The post-Powerhouse momentum ceased abruptly when the boys went their separate ways at the end of the summer of 2006. Mason left James Madison High School to study at James Madison University. Jay left the country to grow a beard and ride dirt bikes in Paraguay. And Paul was kicked out of his parents' house and forced to live with Russians in a Falls Church slum called MIR II.

Tasked with planning their annual holiday performance drummerless, Paul and Mason had to reconsider their live show on account of Jay's subequatorial sabbatical. Mason, who had been experimenting with Garageband, sequenced backing drum parts for that show. The performance itself also featured a computer-voiced narrator, FDR-esque fireside chat props, and was presented more like a television holiday special than a traditional rock show. Though unpolished, awkward, and poorly received, the show found the Catscan exploring new concepts and taking bigger risks than they had in years.

This step outside the comfort zone paid off when they polished the concept through the Future EP and subsequent "Future Shows" in 2007. Catscan recorded a concept EP of songs written about the year 3000, produced digitally with almost no live instrumentation. It was released on their website for free download and sold physically at the release show. For this performance, and subsequent Future Shows, they re-re-recruited Eric Randall, who had since become interested in electronic dance music. Randall's DJing, along with hip outfits and lighting, brought more of a club feel to these shows. Having pre-recorded backing music forced the band to do more to keep the crowd entertained, including choreographed dance moves, intricate futuristic costumes, and elaborate props.

With Jay's return in the summer of 2007, Catscan began work on a new project. They planned to release a soundtrack album to a zombie movie which they were also writing, both based loosely on The Beatles' Help!. It would be called Kelp!.

As their next Christmas show approached, Mason and Paul found themselves Jayless once again. Though they were content with the experiment that was the Future Shows, Catscan decided to take another big risk by doing the exact opposite. Instead of scaling down to a two-man all electric show, they brought on an additional seven musicians to do an entirely acoustic performance. Four euphoniums, three singers, two guitarists, one percussionist, and an ape played to a surprisingly large audience.

Meanwhile, progress on the Kelp! project slowed to a crawl. Although many songs were written as well as an entire storyboard and part of a script, the project ultimately grew too large in scope for Catscan to handle, and was re-imagined as a half-documentary, half-horror comedy in the style of another Beatles' movie, Let It Be. The title, Get It Free, would also coincide with the launch of their new website which would offer their entire discography online for free. Though Catscan filmed hours of mostly boring footage for the movie, this project too was ultimately scrapped.

The band reconvened briefly in 2009 to record a radio special for WVCW, VCU's college radio station in Richmond. This recording never aired. However, DJ Gonzi and cohorts did play a few Catscan songs and, in keeping with tradition, perpetuated the promotion of misinformation about the band and its members.

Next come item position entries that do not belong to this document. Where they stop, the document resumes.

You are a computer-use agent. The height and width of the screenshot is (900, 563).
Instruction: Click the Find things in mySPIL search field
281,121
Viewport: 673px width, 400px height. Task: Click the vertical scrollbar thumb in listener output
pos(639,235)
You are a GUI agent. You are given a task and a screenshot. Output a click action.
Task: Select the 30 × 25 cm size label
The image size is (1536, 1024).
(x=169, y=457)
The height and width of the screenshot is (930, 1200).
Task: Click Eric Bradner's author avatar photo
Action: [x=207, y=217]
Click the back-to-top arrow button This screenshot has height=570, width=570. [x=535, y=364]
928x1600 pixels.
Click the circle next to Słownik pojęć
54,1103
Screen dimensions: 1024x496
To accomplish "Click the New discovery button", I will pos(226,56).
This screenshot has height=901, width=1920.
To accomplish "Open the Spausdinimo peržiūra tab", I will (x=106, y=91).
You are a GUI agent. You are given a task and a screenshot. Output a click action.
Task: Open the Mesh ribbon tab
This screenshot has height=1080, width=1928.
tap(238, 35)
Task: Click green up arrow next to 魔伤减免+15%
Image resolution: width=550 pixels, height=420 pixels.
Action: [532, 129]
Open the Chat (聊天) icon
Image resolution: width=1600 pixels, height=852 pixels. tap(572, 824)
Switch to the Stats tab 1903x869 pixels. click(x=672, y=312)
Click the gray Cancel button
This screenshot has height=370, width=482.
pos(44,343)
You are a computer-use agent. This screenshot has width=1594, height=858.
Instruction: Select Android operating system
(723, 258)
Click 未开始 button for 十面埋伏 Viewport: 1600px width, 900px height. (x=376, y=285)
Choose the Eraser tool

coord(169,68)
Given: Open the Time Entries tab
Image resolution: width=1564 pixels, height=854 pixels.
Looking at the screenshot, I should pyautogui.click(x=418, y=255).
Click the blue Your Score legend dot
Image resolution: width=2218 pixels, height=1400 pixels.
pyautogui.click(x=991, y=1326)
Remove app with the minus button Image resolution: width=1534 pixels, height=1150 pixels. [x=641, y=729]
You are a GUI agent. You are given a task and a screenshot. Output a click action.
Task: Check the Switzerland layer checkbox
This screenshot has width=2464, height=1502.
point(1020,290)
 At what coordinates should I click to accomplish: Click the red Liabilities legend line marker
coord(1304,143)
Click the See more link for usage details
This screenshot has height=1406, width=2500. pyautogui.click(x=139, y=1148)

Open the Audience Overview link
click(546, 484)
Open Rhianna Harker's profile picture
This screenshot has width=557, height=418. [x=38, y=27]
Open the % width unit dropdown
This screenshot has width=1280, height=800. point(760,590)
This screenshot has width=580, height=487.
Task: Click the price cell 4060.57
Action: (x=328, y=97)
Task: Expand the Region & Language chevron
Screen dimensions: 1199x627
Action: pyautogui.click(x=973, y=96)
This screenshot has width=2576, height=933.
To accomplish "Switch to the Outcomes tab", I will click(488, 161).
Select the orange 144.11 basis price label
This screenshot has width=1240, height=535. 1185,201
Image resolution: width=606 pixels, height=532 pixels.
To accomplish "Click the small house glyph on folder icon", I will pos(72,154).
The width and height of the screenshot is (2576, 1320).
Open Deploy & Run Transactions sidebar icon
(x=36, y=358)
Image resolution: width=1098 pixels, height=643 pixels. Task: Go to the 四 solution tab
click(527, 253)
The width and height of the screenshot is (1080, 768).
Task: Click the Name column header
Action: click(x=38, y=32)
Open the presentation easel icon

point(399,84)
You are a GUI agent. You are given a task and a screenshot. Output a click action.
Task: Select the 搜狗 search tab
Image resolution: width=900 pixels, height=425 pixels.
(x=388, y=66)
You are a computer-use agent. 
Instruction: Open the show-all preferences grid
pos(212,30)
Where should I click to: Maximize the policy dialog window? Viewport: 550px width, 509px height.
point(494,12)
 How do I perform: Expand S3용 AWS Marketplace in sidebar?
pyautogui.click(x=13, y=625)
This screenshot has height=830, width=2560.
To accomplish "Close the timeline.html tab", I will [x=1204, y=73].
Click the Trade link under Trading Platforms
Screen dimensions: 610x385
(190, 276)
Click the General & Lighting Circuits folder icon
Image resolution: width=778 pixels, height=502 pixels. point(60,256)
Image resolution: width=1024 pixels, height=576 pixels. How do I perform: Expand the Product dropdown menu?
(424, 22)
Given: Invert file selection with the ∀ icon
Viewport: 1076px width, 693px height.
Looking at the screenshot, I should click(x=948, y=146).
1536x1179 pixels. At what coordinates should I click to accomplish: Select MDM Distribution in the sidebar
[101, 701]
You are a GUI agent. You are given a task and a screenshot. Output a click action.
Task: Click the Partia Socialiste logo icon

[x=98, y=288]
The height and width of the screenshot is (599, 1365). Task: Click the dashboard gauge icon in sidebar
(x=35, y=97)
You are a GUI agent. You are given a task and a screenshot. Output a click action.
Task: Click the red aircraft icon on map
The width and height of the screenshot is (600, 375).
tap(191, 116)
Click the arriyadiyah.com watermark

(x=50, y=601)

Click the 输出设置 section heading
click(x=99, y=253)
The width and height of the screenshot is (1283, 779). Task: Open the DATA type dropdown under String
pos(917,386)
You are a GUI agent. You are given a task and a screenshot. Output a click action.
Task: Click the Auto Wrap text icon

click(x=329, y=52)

At the end of the summer of 2009, Mason&Paul finished up a collaborative transatlantic EP with Richy&Georgie called The War in Arach. The songs were built from samples traded back and forth across the pond, and had a completely different feel than the Future EP and any previous Catscan album due to the bizarre contributions of their british counterparts.

Catscan played one final show as a trio in December of 2009 for the Catscan Solutions, Inc. Mandatory Holiday-Themed Office Party which featured a few new songs and an auto-tuned Christmas karaoke session.

In 2010, there were no shows and no new recordings released. Mason and Paul spent most of the year organizing and archiving all of their work to date: their long history as a band, their extensive discography, their many live performances, their greatest accomplishments, as well as their massive failures. Catscan sat down and chronicled all of it into the very words you are reading. The Absentee Era ends with this sentence. This one, not that last one.